地元からは、第2滑走路の増設を要望する声がある。犬塚社長は10年後の2030年には年間旅客数を2000万人を目標とするとし、第2滑走路は必要不可欠との認識を示した。また「2030年までには、大規模改修も考えなければならない」と述べ、24時間運用を続けながら保全する上でも、第2滑走路が必要だとした。
国土交通省中部空港事務所の松本洋空港長は、2027年に品川-名古屋間で開業するリニア中央新幹線を踏まえ、北米や豪州、インド、欧州などの長距離国際線が必要だとの認識を示した。
開港15周年を記念し、オリジナルデザインのネックストラップを制作。デザインは空港従事者と家族から公募し、母親がグループ会社の中部国際空港旅客サービスで、滑走路ツアーのガイドを担当する高橋春菜さんのデザイン案を最優秀賞に選出した。このほか高橋さんの母親の同僚で、中部国際空港旅客サービスの熊田吉代さんらを優秀賞とした。ストラップは空港内に勤務する各事業者に配布し、来港者約200人にもプレゼントした。

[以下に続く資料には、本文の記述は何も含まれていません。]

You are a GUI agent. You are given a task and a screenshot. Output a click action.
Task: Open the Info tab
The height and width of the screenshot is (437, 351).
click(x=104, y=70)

また、15周年を記念したモニュメントも披露した。空港そばの愛知県知多半島の草花で制作したもので、松本空港長と、空港のある常滑市の伊藤辰矢市長のほか、空港内で15年間勤務するスタッフ17人がロープを引き、モニュメントの入った箱を開けた。モニュメントは2月20日までの4日間展示する。
19年暦年旅客は過去最高
中部空港は、愛・地球博開幕直前の2005年2月17日に開港。国内線と国際線を合わせた総旅客数は、万博が開催された2005年度は1235万人だったが、2008年のリーマンショックや2011年の東日本大震災などにより、900万人台に減少した。2015年度以降は訪日客拡大などにより1000万人を上回り、2019年の暦年利用客数は1347万人で過去最高を記録した。
開港当初のターミナルは1つだったが、2019年9月にLCC専用の第2ターミナル(T2)を供用。また2018年10月には、ボーイング787型機の実機を展示するテーマパーク型商業施設「FLIGHT OF DREAMS(フライト・オブ・ドリームズ)」もオープンした。